Not Now, Not Ever - Lily Anderson

I read and reviewed Lily Anderson’s first book The Only Thing Worse than Me Is You (you can check my review here) last year. I loved it and I mentioned that I would be watching out for more of the author’s books. When a publicist from St. Martin’s Press got in touch with me offering me to take part in the blog tour for the author’s next book, I had to check it out. When I read that this time the author’s inspiration was Oscar Wilde’s The Importance of Being Earnest I knew I’d fight tooth-and-nail to take part if necessary. Thankfully, it didn’t come to that, but it would have been worth it.

Elliot/Ever (if you know Wilde’s play, you’ll know that there are several people using false identities for a variety of reasons, mostly to live a different kind of life away from prying eyes) is a seventeen year old African-American girl, who lives in California, with a somewhat complicated family background (the Lawrence, on her mother’s side, have a long tradition of joining the Air Force, and her mother, in fact, teaches at the Air Force Academy in Colorado Springs, while she lives with her father, a lawyer of French descent. Her step-Mom, Beth, is an estate agent, white, and an amateur actress, and she has a half-brother, Ethan). Her mother and all of her mother’s family expect her to join the Air Force, while her father wants her to do anything but that (mostly go to College somewhere nearby). And Elliot… Well, she wants to study Science-Fiction Literature. She is a geek. Her step-mother is about to play Gwendoline for the sixth time in an amateur production of The Importance of Being Earnest (that Elliot knows by heart from so many performances and rehearsals) and she decides to take control of her life and avoid another farcical summer. She lies to everybody around her, creates a fake identity (inspired by Wilde’s play), and after passing a genius exam to enter a summer programme (to win a fantastic scholarship to the college of her dreams, mostly because they have an amazing sci-fi collection in the library and they offer a degree in Science-Fiction Literature) she sets off to Oregon, determined to win no matter what.

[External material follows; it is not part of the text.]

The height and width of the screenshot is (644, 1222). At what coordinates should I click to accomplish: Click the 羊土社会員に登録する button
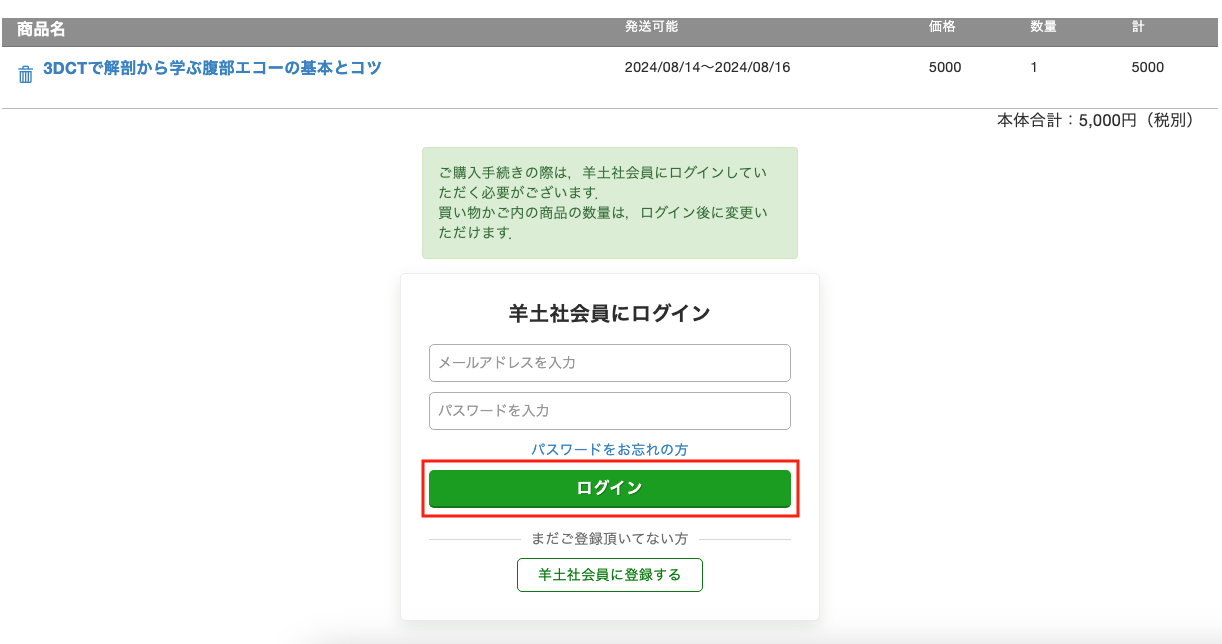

Elliot/Ever soon discovers that you cannot outrun Wilde and that there’s nothing more farcical than a camp for geniuses. She has a few surprises (she’s not the only one to use a fake identity or lie), meets wonderful people (and some not quite so wonderful), finds love, and discovers what’s really important.

Like in Anderson’s previous novel, we have a first-person narration, this time by Elliot, who is a clever, witty, and determined girl. In this case she was not aware she was a genius (another member of the family was always considered the clever one), but the summer camp is not that dissimilar to the high school in the previous novel, although in this case everybody, apart from the college students who facilitate the camp, are new to the place, they don’t know each other and are thrown together in pretty stressful circumstances. We have, again, many pop culture and bigger Culture references (some, I must admit went over my head, but I didn’t mind that), a diverse group of students, but all clever, studious, dedicated, nerdy, and quirky. I loved Leigh, Elliot’s roommate, Brandon (a guy who carries a typewriter around. Come on, I’m a writer too. Who would not love him), and most of the characters. The dialogue sparkles and the quotes from Wilde’s play, that keep popping up into Elliot’s head, are sometimes humorous (I particularly like the ‘A tree!’ ‘A handbag!’ comparison) but sometimes the author chooses quotes that reflect the serious matters at hand. Although at first, it seems the furthest possible setting for such a play, the summer camp works well, as we have many restrictions, a lockdown, rules that can be broken and people hiding secrets, overhearing things they shouldn’t, and getting into all kinds of problems.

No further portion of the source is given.